BY LINDY ARIFF
The winter holidays are not always (or maybe ever) picture perfect. Even without being in the middle of a pandemic, Thanksgiving and Chanukah can be a time of stress for most of us. There is pressure to make it great, to spend extra time with family, to stretch our budgets and our patience.
This is probably the most bizarre holiday season most of us will ever experience.
Many of us are faced with being alone during the holidays. Spending less time swept up in holiday cheer and connection might bring up feelings of loneliness and depression.
If you are spending the holidays alone this year, here are a few tips that can help you emotionally prepare:
Prioritize self-care: I am not talking about taking a bubble bath on Thanksgiving or all eight nights of Chanukah (although that’s a great idea!). Self-care is a continuous effort to fill your cup so you have energy to take care of yourself in your day-to-day life. Ideally, you will have extra energy to carry you through times of stress.
Get enough sleep: As human beings, we struggle to properly regulate our emotions without adequate sleep. So stop binge-watching Netflix at night and try dimming the lights and getting into bed early tonight. Bonus points if you can add a nap into your day.
Pre-plan social activities: A lot of community and family connection time occurs outside of specific holiday meals. Think of creative ways to connect with those you love and care about. Plan for a morning virtual coffee date, a virtual recipe date with a friend (cook the same meal and then eat your dinner virtually together), plan for extra phone calls and FaceTimes. Maybe send a postcard a day to people you love and care about. If you feel comfortable, this would be a good time to set up a few socially distant walks with friends. Have events on your calendar and mix them up.
Go outside: Yes, it is winter. Yes, it is cold and raining. Yes, you live in the Pacific Northwest and own a rain jacket. If you are feeling down, go outside even if you do not feel like it in the moment. Go outside, breathe in the fresh air. If your body permits it, go for a walk. Let nature act as a reset button.
Eat your favorite food: Even if you love every single dish of every single holiday, you certainly have ONE absolute favorite. Pick one dish to make or buy for yourself and enjoy that. If it’s pumpkin pie, splurge and buy yourself a super delicious slice at one of the awesome pie shops in town. But pre-plan because everyone else is doing that, too; you don’t want to miss out on that coveted dessert! If you love turkey, get a few pieces and roast them for yourself.

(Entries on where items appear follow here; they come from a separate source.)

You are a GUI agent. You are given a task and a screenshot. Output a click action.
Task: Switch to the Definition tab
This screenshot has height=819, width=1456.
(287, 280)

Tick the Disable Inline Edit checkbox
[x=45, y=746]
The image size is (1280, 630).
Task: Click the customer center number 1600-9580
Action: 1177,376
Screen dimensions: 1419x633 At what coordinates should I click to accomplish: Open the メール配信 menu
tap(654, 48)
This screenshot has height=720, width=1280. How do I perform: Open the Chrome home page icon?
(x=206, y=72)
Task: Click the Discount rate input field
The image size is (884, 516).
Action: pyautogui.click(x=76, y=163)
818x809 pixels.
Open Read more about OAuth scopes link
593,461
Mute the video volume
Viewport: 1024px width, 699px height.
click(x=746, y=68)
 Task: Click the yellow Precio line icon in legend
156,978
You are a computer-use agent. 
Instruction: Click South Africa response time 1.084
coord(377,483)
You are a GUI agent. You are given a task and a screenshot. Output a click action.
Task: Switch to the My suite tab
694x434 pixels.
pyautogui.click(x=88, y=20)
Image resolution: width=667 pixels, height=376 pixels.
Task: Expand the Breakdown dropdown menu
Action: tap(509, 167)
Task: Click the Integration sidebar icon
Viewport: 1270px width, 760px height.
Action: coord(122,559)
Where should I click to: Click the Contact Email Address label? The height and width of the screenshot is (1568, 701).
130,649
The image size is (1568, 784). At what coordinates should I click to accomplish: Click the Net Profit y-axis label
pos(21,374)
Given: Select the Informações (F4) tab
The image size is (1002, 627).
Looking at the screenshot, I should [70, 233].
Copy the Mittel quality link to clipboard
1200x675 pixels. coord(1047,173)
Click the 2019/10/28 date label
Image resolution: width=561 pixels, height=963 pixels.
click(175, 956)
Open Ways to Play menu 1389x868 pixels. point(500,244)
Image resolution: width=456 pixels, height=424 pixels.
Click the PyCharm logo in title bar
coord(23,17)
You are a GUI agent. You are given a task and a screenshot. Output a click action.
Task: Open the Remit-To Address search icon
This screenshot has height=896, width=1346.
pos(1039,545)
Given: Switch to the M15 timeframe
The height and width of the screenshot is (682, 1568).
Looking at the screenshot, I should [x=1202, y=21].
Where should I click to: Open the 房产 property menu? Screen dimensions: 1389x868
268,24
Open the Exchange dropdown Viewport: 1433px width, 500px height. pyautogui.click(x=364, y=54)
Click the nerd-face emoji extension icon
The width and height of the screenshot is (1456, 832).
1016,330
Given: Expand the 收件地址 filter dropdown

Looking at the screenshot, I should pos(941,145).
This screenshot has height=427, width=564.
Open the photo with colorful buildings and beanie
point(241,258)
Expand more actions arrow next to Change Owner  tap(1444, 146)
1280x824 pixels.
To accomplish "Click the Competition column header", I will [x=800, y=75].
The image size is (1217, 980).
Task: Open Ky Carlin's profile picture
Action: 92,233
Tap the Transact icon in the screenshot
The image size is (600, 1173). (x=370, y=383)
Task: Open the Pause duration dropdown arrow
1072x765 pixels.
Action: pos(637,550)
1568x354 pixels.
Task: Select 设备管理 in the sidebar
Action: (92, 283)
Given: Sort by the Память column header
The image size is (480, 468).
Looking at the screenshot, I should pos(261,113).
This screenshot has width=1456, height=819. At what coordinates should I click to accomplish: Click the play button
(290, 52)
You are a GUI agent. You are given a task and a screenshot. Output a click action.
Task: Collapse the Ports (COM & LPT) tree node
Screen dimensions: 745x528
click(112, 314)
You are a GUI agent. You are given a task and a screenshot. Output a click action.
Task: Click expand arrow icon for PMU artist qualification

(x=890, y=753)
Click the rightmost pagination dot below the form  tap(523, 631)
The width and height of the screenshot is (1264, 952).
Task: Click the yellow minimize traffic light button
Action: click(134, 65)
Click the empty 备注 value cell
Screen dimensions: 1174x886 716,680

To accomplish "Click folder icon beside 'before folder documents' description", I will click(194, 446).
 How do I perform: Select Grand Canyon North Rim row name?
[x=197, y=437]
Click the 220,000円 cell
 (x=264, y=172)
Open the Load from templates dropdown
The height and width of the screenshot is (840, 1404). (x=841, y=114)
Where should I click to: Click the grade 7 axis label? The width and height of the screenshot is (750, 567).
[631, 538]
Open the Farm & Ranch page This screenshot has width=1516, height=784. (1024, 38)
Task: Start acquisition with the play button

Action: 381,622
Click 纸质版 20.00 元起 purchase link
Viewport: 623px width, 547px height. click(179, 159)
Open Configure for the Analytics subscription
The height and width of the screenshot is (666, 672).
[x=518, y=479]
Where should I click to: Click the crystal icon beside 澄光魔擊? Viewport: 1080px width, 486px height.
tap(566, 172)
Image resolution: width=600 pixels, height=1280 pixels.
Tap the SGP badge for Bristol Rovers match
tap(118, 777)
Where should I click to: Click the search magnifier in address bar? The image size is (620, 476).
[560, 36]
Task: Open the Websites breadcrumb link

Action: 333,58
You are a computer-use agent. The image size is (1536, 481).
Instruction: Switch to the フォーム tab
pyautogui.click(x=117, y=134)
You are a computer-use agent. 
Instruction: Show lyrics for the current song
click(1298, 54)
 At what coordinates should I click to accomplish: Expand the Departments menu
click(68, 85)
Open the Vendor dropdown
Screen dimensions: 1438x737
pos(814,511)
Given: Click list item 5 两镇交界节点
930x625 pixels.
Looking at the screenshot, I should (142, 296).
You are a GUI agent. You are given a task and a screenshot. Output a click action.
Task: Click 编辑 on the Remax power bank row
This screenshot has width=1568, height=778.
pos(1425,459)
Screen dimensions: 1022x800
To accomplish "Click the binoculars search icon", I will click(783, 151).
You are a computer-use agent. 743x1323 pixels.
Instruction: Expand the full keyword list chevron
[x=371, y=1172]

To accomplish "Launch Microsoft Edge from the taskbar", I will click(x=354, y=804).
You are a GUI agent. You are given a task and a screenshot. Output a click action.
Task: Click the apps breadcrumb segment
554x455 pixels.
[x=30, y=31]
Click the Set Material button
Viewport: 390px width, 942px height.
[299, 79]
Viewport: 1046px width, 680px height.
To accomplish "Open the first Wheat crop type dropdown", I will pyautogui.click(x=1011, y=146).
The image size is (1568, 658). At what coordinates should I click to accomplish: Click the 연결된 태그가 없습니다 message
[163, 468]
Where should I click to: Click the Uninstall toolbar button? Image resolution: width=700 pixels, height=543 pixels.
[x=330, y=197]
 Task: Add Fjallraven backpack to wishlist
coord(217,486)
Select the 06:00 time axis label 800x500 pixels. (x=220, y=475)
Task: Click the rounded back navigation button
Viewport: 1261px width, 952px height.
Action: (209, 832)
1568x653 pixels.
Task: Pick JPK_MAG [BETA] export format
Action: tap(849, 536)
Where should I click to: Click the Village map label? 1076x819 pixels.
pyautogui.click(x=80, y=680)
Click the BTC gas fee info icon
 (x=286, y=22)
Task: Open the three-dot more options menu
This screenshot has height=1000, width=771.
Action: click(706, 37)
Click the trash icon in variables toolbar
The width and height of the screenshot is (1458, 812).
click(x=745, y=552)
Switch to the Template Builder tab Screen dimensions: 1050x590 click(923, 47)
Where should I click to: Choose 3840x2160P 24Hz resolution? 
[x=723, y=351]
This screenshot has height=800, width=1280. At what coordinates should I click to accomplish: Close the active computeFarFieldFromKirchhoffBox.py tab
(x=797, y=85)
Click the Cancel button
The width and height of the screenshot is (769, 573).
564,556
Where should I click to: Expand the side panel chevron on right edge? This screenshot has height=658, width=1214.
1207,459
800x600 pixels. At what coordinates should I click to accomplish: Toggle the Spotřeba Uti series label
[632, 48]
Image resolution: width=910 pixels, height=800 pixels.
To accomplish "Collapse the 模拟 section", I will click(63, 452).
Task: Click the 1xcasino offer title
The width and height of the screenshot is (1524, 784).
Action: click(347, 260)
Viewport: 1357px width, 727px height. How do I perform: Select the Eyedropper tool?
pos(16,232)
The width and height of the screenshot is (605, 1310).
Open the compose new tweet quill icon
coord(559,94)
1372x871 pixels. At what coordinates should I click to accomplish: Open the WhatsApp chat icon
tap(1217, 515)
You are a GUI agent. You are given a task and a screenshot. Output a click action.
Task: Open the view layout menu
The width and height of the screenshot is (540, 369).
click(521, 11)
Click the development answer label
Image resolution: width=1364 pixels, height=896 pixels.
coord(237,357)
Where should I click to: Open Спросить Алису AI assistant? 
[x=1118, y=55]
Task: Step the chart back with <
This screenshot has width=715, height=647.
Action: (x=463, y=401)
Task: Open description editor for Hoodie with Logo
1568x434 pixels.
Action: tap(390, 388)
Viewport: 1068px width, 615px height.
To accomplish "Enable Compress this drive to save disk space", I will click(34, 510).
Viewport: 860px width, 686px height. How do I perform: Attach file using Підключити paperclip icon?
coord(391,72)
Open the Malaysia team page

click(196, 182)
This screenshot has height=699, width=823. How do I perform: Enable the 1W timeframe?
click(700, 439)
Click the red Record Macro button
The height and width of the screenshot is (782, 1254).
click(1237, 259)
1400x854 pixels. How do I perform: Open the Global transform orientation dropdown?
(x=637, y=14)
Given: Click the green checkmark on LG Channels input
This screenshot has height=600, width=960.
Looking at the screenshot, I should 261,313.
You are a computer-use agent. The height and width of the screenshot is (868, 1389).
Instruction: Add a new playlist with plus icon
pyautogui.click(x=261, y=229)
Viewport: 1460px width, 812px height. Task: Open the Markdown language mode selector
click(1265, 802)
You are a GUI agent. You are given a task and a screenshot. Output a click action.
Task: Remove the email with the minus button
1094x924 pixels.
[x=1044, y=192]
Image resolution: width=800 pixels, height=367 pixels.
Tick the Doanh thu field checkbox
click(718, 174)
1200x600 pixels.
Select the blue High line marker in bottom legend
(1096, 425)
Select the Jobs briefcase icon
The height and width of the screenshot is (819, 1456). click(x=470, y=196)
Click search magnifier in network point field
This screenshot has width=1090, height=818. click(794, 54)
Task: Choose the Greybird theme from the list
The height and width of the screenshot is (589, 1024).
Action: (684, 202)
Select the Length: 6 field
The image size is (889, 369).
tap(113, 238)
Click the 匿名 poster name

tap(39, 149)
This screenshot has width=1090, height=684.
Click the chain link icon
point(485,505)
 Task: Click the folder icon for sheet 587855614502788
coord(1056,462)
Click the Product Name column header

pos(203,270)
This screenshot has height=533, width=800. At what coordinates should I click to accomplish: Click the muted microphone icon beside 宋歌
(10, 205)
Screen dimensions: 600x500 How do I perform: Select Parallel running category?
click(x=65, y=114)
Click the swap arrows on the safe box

Order that ahead of time, too. Or skip holiday food and try a new cuisine.
Know when to get extra support: If you find yourself feeling substantially depressed, having thoughts that life would be better off without you in it, or if you start planning to harm yourself in any way, reach out for help. The national suicide hotline is available 24/7 and can be reached at 800-273-8255. Or you can go to the nearest emergency room. They have trained professionals to help you get the support you need.
Lindy Ariff, MSW, LCSW, offers convenient, confidential and supportive online psychotherapy. She is on the board of Jewish Family & Child Service and is a member of Congregation Beth Israel.